At the same time, however, Europe is skeptical about Italy's own financial system and the economy, in which it is said that the Mafia controls about 20% of all businesses with an annual turnover of about $133bn, the equivalent of 15% of GNP. The EU Commissioner, Mario Monti, is also looking into allegations of antitrust on the part of certain Italian banks; an investigation into the practices of the Italian government was contemplated following a growing suspicion in Bruxelles of a possibility of an Italian bank cartel. The sentiment has been accentuated with the election of Mr. Silvio Berlusconi as the Italian Prime Minister, who has been accorded a "cautious" welcome, while the French Foreign Minister, Hubert Vedrine, even said that Europe would watch the actions of the new government closely.

Questions were raised about potential conflicts of interest, the criminal cases against him, and his choice of allies. One of his campaign promises - to revise and simplify the administrative and tax law and the civil and criminal codes - has been just as contentious. The criminal investigations for financial irregularities in Italy, as well as in Spain, in addition to the crime rates in the country, make the issue of financial crime and remodeling of the financial architecture a sensitive one for the Italian State.

CONFLICT PREVENTION/ THE BALKANS

The anticipated addition to the new Italian government's Summit agenda concerns the questions of conflict prevention - a "high priority" - and the related resolution of the persistent crises in the Balkan Peninsula. Albeit raised on multiple occasions during Mr. Amato's time in office, these issues have been sidelines over the past weeks only to re-emerge in a recent statement by Mr. Vattani, the Secretary-General of the Ministry of Foreign Affairs.

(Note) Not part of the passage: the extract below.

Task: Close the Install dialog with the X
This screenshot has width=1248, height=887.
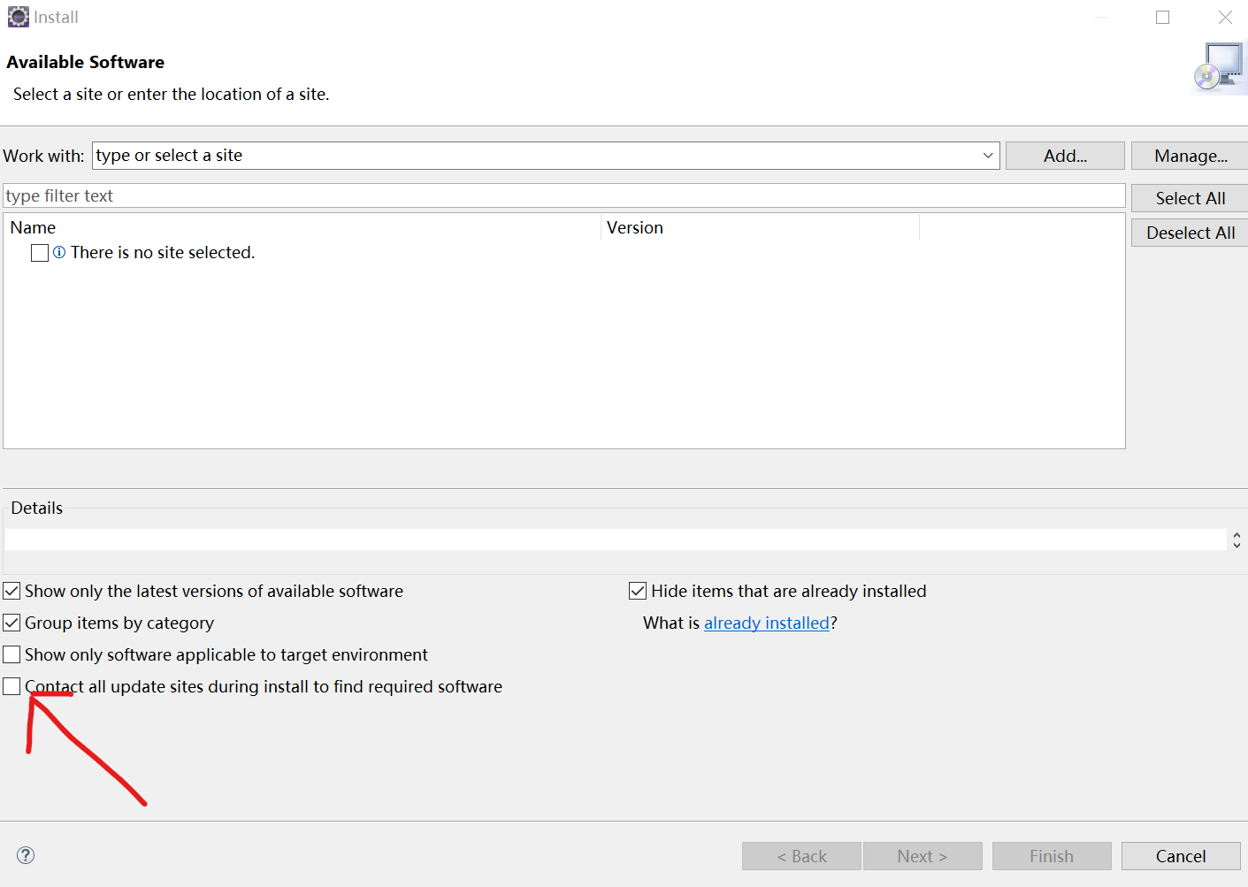Action: 1225,18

It is now believed that the issue of conflict prevention will indeed be among the ones to characterize the Genoa Summit - largely due to the initiative of Italy, who is holding this year's presidency. Mr. Vattani clearly indicated Italy's commitment to operations directed at maintaining peace, as evidenced in the country's involvement in the UN peacekeeping missions (second largest contingent after the US) and its contribution to the organization's budget (fifth highest). To this end, he also intends to emphasise arms control and the fight against terrorism.

The situation in the Balkans is critical for the Italian government. Minister Ruggiero participated in a meeting of the Central European Initiative (together with the Ministers of 15 Eastern European States) on June 22 in Milan. Italian involvement in the Balkans is far from a recent phenomenon; ever since the start of the crisis, Italy took an active part in attempting to end it and has contributed troops, notably through the UN. This was demonstrated just recently when it dispatched 1000 troops to Macedonia. Bringing the conflict to an end would not only satisfy the government's humanitarian goals, but would also inevitably play an important role in the fight against crime, including human smuggling, illegal immigration, drug trafficking, and other transnational criminal ties that are flourishing in the region. In the current state of lawlessness stretching from Montenegro to Albania and causing much concern at the domestic level in Italy, bilateral and regional agreements aimed at curbing crime and ending the war will not suffice. Thus, it is inevitable that addressing and diffusing the problems in the region will be high up on the Italian Summit agenda.

Prepared by Maria Banda, Marilena Liguori, Lara Mancini and Ana Milkovic, University of Toronto G8 Research Group, June 2001.